US President Donald Trump has stepped up his war of words over trade tariffs, threatening to “apply a tax” on imports of cars from the European Union.
Mr Trump said other countries had taken advantage of the US for years because of its “very stupid” trade deals.
The trade wrangle began on Thursday when Mr Trump vowed to impose hefty tariffs on steel and aluminium imports.
That brought a stiff response from trading partners and criticism from the IMF and WTO.
EU trade chiefs have reportedly been considering slapping 25% tariffs on around $3.5bn (£2.5bn) of imports from the US, following Mr Trump’s proposal of a 25% tariff on imported steel and 10% on aluminium.
They would target iconic US exports including Levi’s jeans, Harley-Davidson motorbikes and Bourbon whisky, European Commission head Jean-Claude Juncker said.
What has Mr Trump said now?
In a tweet on Saturday, the president said: “If the EU wants to further increase their already massive tariffs and barriers on US companies doing business there, we will simply apply a Tax on their Cars which freely pour into the US.
Mr Trump added: “Our jobs and wealth are being given to other countries that have taken advantage of us for years.
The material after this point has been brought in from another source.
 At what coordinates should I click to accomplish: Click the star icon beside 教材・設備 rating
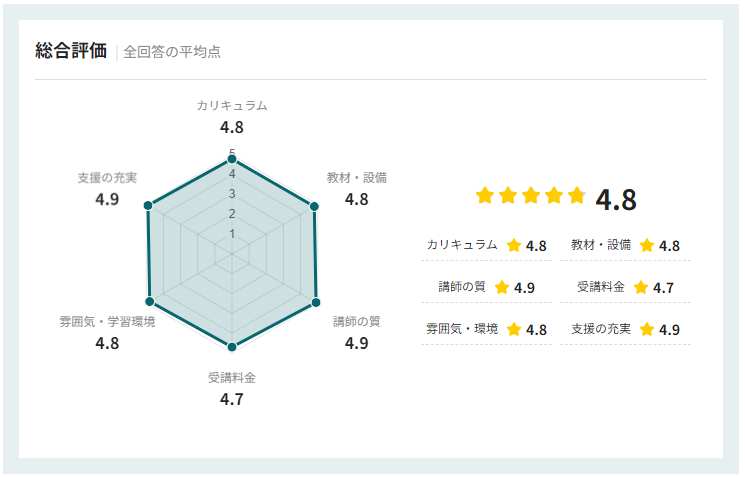coord(647,245)
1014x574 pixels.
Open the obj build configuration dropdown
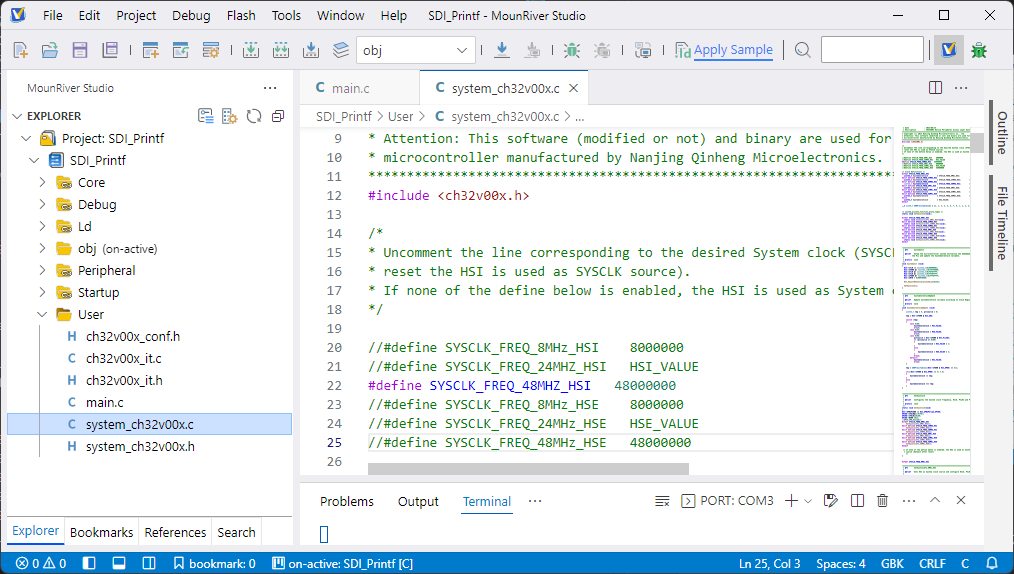415,50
They laugh at what fools our leaders have been. No more!”
How many EU-made cars go to the US?
The US is the largest export market for EU cars – making up 25% of the €192bn (£171bn; $237bn) worth of motor vehicles the bloc exported in 2016 (China was second with 16%).
Do fellow Republicans back Mr Trump’s trade threats?
A number have questioned the wisdom of the tariff proposal and have been urging the president to reconsider.
The president is using a clause in international trade rules which allows for tariffs for national security reasons.
But his move has not come totally out of the blue.
The commerce department recommended tariffs in February after conducting a review under rarely invoked national security regulations contained in a 1962 trade law.
Mr Trump had already announced tariffs on solar panels and washing machines in January.
What has the international response been?
The IMF said others could follow the US leader’s precedent by claiming tough trade restrictions were needed to defend national security.
But that’s unlikely to bother Mr Trump. His campaign rhetoric drew heavily on the perceived threat to traditional US industries from foreign interlopers acting unfairly. He’s simply continuing in that vein.
And it’s unlikely to register much with the steelworkers of Pennsylvania and Indiana. Concerned about their jobs and the future, many will welcome Mr Trump’s comments.